I swallowed then. “Um…just a few friends…from school…”
“From school?” she asked, doubt lacing her tone. “From high school?”
“Yeah. If you recall, we did grow up here. And what’s with the third degree? How many times do I have to tell you, both of you,” I said, making a point to raise my voice there and look at Sophie as well, “I’m not a kid anymore. I can make my own decisions, you know.”
“And how many times do I have to tell you? You’re nineteen, Kitty Kat,” Sophie said. “Don’t be in such a rush to grow up. Trust and believe, it’s not all it’s cracked up to be.”
I rolled my eyes at them. “Well, I’m going. Don’t wait up. I’ll be home late.”
/>
I snuck out the door as fast as possible, knowing I couldn’t dare tell them who I was really meeting up with. Just thinking about it, I can hear them now. The scolding. The insistence that he’s bad for me. Bad in general. The reminder of how he broke me.

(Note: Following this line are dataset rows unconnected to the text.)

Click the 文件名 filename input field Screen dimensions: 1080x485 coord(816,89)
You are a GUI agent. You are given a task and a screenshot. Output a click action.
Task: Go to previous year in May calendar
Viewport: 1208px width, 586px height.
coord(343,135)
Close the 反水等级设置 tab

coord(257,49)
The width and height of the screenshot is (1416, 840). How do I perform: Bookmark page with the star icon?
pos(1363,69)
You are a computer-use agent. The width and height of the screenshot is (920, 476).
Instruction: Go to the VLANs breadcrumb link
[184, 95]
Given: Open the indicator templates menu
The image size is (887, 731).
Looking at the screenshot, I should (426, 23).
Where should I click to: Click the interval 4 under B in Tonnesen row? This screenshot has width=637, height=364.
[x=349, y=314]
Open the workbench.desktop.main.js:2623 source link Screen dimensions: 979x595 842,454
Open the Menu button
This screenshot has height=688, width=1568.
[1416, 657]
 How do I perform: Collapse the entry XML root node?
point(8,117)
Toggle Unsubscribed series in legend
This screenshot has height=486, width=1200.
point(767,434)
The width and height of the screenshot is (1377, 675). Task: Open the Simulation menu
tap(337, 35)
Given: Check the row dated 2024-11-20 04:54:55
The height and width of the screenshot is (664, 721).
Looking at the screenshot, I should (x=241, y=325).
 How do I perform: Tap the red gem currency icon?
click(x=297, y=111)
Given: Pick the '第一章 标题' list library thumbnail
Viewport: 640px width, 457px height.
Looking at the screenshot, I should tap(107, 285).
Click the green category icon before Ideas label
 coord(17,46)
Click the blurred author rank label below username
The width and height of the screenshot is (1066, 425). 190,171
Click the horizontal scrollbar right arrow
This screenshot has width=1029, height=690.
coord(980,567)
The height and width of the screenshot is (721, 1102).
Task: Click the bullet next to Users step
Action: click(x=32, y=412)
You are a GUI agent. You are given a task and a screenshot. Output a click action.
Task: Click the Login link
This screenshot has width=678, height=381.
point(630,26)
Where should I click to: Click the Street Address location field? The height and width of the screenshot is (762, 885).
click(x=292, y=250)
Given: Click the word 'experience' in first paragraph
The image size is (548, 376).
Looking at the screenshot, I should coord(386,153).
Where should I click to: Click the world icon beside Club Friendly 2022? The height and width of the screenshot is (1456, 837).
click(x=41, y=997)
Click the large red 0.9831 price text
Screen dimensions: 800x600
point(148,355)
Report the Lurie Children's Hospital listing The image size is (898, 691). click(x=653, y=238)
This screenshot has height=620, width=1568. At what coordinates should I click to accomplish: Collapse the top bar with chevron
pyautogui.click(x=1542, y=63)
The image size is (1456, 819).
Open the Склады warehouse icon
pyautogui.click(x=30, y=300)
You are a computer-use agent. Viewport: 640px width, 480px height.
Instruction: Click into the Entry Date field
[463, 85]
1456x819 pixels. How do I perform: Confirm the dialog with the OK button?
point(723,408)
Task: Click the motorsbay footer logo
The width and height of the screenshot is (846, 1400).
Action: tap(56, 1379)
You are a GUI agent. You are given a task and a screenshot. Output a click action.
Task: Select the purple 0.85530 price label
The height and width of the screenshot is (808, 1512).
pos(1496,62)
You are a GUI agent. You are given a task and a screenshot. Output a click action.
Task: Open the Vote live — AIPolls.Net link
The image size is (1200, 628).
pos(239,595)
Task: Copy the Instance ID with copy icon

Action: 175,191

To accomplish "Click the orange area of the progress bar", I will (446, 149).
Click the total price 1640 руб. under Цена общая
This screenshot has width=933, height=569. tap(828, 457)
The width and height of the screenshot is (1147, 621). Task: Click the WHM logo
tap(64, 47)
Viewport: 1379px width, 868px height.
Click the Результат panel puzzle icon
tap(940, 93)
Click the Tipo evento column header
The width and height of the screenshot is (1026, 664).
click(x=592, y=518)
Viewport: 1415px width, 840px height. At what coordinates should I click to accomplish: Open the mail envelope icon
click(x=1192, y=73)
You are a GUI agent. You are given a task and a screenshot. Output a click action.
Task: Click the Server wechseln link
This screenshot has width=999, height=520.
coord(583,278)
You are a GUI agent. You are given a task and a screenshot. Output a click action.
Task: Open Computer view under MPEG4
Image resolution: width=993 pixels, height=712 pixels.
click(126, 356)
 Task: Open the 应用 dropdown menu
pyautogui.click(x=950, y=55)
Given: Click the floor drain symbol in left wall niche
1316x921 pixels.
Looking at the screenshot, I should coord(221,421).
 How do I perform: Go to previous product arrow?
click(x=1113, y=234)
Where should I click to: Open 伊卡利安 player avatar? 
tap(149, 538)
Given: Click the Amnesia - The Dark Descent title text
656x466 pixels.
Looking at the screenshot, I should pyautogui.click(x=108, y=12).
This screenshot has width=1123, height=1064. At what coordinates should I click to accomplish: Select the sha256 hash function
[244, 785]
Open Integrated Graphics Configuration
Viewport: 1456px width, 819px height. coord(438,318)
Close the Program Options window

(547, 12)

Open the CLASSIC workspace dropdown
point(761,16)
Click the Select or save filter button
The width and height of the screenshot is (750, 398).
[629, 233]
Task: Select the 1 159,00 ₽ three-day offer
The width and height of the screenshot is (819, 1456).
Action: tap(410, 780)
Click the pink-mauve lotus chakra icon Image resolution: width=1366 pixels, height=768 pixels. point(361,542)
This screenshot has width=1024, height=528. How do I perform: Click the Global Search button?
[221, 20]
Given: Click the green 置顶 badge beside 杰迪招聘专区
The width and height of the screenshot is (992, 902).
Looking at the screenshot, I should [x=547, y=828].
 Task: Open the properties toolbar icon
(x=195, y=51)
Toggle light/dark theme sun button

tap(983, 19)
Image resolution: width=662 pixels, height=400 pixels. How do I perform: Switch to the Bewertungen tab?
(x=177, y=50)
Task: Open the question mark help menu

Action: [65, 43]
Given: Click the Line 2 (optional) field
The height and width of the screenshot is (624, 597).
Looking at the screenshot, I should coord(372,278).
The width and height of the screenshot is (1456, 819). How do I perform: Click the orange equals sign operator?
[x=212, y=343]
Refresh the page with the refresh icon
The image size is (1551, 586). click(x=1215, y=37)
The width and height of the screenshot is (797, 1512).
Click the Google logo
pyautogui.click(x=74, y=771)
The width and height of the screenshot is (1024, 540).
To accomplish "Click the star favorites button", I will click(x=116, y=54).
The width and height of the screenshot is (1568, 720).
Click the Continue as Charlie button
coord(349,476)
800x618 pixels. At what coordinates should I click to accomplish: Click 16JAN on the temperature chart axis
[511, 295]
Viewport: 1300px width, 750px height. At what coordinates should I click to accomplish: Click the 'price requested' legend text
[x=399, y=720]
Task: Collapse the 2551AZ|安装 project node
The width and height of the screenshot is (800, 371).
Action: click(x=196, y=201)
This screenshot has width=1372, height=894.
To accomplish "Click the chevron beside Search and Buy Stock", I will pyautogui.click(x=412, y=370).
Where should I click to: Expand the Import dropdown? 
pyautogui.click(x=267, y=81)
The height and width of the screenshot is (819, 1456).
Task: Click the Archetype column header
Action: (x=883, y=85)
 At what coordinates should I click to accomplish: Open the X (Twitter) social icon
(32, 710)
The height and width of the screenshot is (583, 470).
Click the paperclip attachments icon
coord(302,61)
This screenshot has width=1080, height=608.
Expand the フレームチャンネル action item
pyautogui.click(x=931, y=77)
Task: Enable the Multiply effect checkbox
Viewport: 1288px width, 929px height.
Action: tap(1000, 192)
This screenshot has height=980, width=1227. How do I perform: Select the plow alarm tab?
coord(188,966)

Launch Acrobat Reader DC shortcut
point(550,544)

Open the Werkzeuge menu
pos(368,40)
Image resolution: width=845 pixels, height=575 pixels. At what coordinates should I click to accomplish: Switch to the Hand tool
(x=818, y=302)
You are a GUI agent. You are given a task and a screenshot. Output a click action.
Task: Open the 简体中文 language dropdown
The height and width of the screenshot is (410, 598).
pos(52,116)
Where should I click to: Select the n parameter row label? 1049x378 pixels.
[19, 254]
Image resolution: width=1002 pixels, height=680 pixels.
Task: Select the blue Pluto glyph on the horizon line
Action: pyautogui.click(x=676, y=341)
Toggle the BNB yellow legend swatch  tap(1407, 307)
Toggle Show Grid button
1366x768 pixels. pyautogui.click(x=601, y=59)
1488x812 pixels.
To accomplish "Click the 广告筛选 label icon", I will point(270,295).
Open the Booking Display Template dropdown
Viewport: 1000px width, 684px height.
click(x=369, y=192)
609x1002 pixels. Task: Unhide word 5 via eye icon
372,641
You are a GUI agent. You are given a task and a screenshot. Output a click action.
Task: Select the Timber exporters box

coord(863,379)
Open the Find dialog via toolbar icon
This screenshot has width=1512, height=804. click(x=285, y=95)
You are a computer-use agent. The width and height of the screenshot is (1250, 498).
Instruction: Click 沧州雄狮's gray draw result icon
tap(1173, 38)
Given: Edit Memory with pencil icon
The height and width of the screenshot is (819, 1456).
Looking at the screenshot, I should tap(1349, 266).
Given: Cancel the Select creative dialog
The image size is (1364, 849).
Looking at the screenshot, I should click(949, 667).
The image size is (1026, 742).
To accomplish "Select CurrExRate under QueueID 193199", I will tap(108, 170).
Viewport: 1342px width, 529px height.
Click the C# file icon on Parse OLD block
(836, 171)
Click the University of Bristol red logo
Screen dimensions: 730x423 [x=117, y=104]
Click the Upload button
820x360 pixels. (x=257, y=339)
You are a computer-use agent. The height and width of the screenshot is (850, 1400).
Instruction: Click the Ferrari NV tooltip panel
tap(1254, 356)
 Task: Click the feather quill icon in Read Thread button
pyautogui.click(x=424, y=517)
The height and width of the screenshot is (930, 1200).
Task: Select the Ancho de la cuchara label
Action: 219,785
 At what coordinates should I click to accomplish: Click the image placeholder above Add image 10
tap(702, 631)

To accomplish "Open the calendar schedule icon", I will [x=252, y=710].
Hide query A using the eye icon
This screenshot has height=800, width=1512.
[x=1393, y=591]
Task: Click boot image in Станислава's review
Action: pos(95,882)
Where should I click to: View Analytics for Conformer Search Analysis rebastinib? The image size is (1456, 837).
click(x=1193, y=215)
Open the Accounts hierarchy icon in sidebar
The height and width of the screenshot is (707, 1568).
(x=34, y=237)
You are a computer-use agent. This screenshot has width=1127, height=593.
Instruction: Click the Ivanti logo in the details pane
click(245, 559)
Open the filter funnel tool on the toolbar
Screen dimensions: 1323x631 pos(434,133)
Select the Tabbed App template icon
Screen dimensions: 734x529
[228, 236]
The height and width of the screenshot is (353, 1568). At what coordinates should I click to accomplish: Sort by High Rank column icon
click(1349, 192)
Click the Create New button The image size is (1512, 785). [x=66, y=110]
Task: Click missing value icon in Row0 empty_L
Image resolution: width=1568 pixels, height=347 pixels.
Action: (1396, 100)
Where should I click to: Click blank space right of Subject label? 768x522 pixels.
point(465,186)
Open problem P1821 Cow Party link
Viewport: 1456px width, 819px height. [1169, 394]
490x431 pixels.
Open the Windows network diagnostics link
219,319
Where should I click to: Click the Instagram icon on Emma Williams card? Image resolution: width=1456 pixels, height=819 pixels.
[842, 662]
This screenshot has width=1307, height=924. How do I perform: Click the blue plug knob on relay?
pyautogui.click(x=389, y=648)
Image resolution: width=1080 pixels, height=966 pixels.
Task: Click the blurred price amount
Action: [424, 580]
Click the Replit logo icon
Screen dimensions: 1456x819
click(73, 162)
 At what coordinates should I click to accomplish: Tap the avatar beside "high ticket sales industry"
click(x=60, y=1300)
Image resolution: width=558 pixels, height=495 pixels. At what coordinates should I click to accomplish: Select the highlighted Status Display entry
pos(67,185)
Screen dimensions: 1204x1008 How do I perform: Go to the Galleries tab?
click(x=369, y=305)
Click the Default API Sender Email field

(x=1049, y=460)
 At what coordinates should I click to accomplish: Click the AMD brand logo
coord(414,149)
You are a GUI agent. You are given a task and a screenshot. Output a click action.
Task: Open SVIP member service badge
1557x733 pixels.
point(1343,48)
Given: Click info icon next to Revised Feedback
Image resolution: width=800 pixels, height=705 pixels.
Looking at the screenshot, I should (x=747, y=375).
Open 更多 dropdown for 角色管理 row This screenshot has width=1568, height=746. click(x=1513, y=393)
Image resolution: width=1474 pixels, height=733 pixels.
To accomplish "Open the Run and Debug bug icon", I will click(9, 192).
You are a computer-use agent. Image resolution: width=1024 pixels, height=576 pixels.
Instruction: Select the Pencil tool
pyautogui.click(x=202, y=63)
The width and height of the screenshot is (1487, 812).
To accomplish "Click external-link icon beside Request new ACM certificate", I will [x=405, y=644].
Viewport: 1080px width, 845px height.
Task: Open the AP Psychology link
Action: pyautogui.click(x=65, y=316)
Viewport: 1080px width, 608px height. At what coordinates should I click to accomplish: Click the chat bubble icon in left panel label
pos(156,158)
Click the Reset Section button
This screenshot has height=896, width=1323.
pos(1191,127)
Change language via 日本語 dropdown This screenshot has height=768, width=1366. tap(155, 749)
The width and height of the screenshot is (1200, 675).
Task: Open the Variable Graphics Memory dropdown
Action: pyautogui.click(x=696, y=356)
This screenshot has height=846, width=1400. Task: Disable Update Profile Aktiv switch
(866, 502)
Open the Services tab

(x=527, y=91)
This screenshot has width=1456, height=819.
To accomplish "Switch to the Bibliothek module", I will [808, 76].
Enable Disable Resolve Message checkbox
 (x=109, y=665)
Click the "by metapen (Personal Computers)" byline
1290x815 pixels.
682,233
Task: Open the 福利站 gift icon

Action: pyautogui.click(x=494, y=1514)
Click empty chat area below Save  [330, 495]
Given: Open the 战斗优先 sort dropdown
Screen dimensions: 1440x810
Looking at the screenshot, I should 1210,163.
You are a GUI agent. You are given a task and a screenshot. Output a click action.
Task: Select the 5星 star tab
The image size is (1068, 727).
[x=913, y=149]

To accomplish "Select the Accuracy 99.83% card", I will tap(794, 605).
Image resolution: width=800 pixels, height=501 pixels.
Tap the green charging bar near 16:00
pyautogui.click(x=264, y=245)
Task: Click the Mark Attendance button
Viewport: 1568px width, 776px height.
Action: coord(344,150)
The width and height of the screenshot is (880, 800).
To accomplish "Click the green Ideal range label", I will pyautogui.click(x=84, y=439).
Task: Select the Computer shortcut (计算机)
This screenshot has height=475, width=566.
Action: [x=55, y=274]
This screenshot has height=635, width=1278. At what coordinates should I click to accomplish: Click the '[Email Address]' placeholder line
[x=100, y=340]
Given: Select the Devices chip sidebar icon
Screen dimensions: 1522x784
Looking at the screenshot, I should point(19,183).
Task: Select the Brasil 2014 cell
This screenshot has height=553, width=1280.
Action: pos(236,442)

And here I am, in his living room, such a familiar place. We made so many memories on that couch alone.
I smile at the thought and look at him. He looks so damn cozy. So much like home, himself. I hate myself for wanting to touch him, despite everything. But that doesn’t stop me. Hearts don’t give a shit about logic. Hearts don’t understand the definition of restraint.
So I walk the few feet between us and wrap my arms around him, reaching up on my tiptoes to snuggle against his neck. “I don’t want to go over any of the bad stuff. Tonight, can we just, I don’t know, enjoy each other?”
His arms snake around my waist and I hear his deep inhale, his warm breath against my neck moments later. “Let’s not talk about what didn’t work,” he says. “Do you remember what always did?” His voice is raspy with need as his hands make their way to my ass.
Instantaneously, and too easily, he’s pushed my buttons. Just like he always could. “Sir, you just ruined my panties.”
He grips my hips and pulls me into him, grabbing my hair and tugging gently so my head tilts back. “The way I see it is you won’t be needing them for a while.”
My heartbeat increases as I look at him. “Oh yeah?” I ask coyly. “Why would that be?”
“Well, I haven’t seen your body in two years. And I plan on getting reacquainted, inch by beautiful inch,” he says, lifting my arms up and removing my top.
But I can’t take the slow descent. Not after all this time of missing his hands and mouth. “We don’t have time for all that, Joey. I need you inside me. Now.”
9
JULY 20, 12:05AM
“Have it your way tonight, Kitty,” I tell her, even though all I want to do right now is enjoy the taste of her on the tip of my tongue as I bring her closer and closer to ecstasy.